[WORK REQUIRED] Rewrite the lines between the one containing "Identify the location" and the one containing "This screenshot has", inclusive, with "image size" changed to "screenshot dimensions" and everything else left as is. Leave the pictures out of your answer.

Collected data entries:
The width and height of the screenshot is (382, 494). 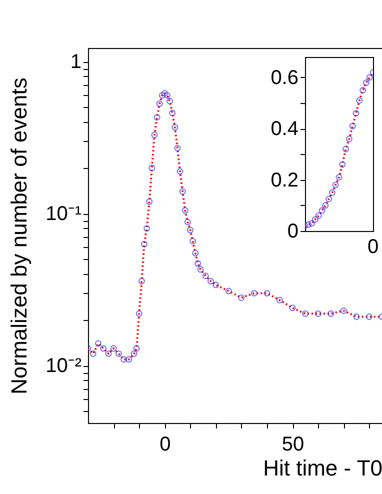 I want to click on y-axis-title: Normalized by number of events, so click(x=19, y=236).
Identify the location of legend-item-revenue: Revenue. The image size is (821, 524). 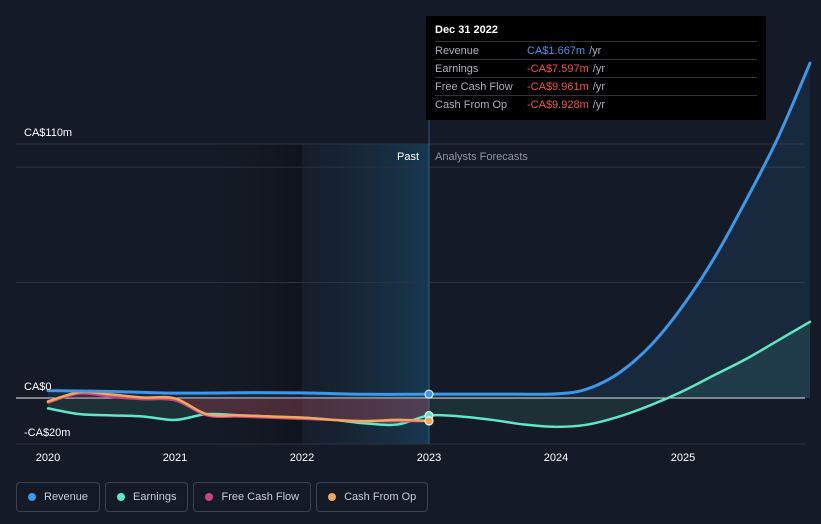
(58, 497).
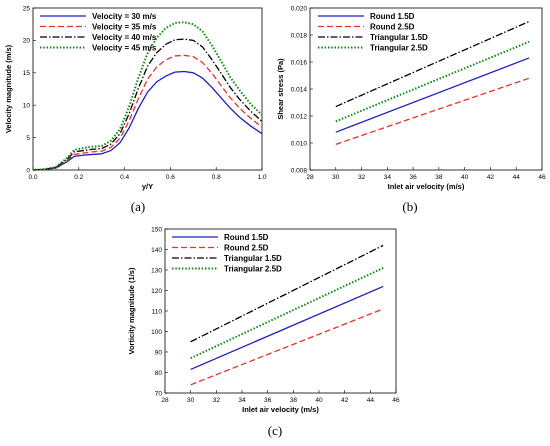 This screenshot has height=446, width=550. Describe the element at coordinates (159, 352) in the screenshot. I see `y-tick-label: 90` at that location.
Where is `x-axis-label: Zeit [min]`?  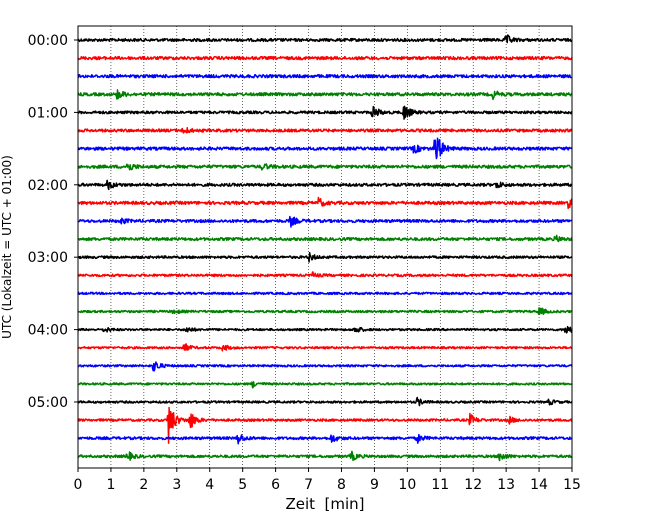 x-axis-label: Zeit [min] is located at coordinates (324, 504).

[ANSWER FOR THIS EXERCISE]
Identify the location of legend-item-revenue: Revenue. The screenshot dimensions is (821, 524). 
(58, 497).
 This screenshot has height=446, width=550. Describe the element at coordinates (159, 352) in the screenshot. I see `y-tick-label: 90` at that location.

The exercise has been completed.